Special Education Teacher Education Research: Current Status and Future Directions
Source: Teacher Education and Special Education, v. 33 no. 1 (February 2010)
p. 8-24.
(Reviewed by the Portal Team)
In this article, the authors propose an agenda for special education teacher education researchers. The authors emphasize that particular attention should be paid to policy work and studies of innovations in pre-service preparation, induction and mentoring, and professional development.
Because previous research is limited and unfocused, the foundation for future research is weak, but opportunities to study questions of importance and interest are seemingly limitless.
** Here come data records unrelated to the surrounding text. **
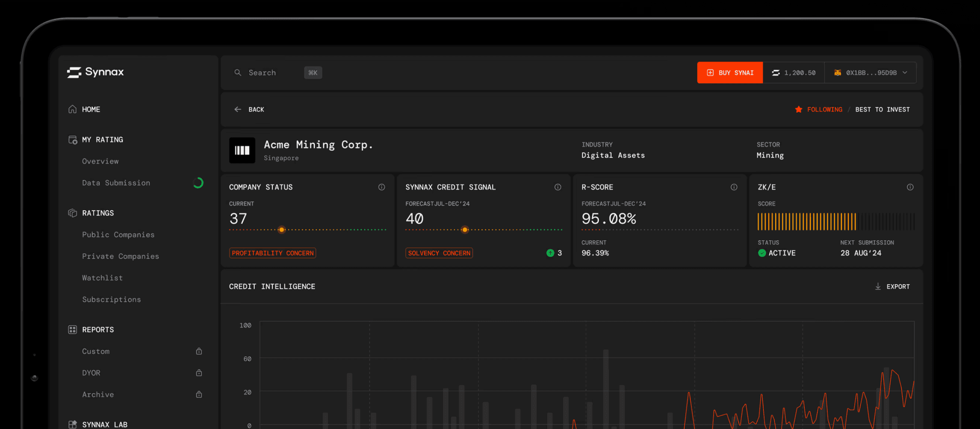Viewport: 980px width, 429px height.
Task: Click the Export button in Credit Intelligence
Action: [x=892, y=287]
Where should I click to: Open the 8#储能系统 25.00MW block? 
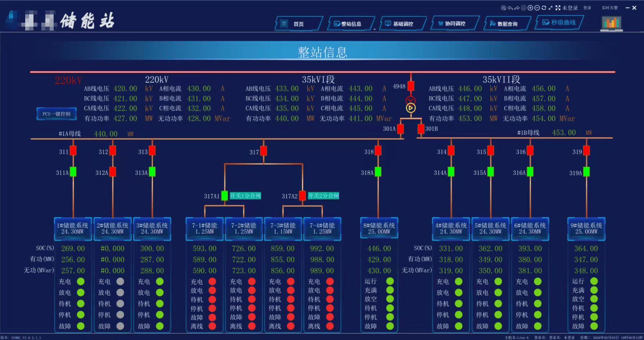(379, 228)
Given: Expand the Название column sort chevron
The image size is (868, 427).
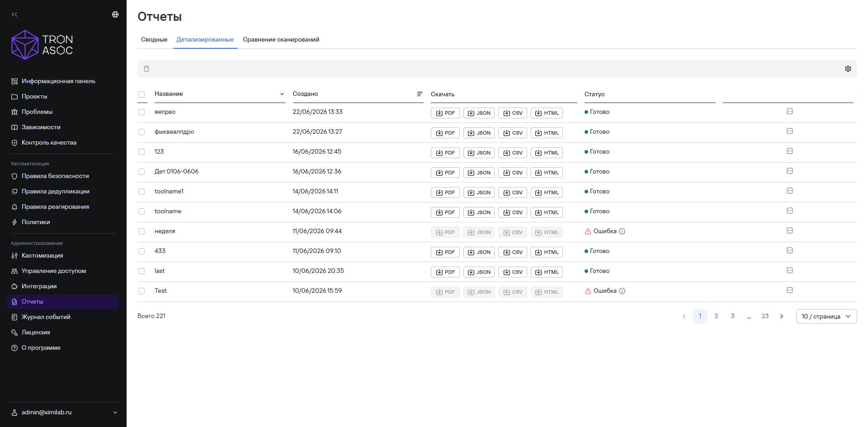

The authors discuss strategies to bolster the research foundation, namely, by oversampling special education teachers in the Schools and Staffing Survey and the Teacher Follow-Up Survey and by fostering the development of models of teacher development and related measures of teacher quality.
The authors conclude that the most serious impediments to developing a coherent and comprehensive body of research on teacher education derives from the absence of
(a) theoretical and conceptual frameworks for guiding the development of innovations and
(b) technically adequate outcome measures with which to assess the effects.
The authors believe that the development and validation of teacher quality measures should be a top priority for teacher education researchers.
Furthermore, current federal databases, such as the SASS and the TFS, as well as state databases are insufficient for studying teacher education policy issues in special education.
The authors urge the U.S. Department of Education to consider oversampling SETs to increase the power of analyses undertaken with this important subgroup of teachers or, alternatively, to constitute a separate but nationally representative sample of SETs.
Finally, the authors are concerned about the future of traditional teacher preparation as the competition among providers intensifies and its cost to consumers is reduced (Carey, 2009). The authors argue that research will differentiate universities from online course providers, and our ultimate value to higher education may lie not in the number of teachers we produce but more so in the knowledge that we generate about preparing them well.
References
Carey, K. (2009, September/October). College for $99 a month. Washington Monthly. Retrieved October 14, 2009.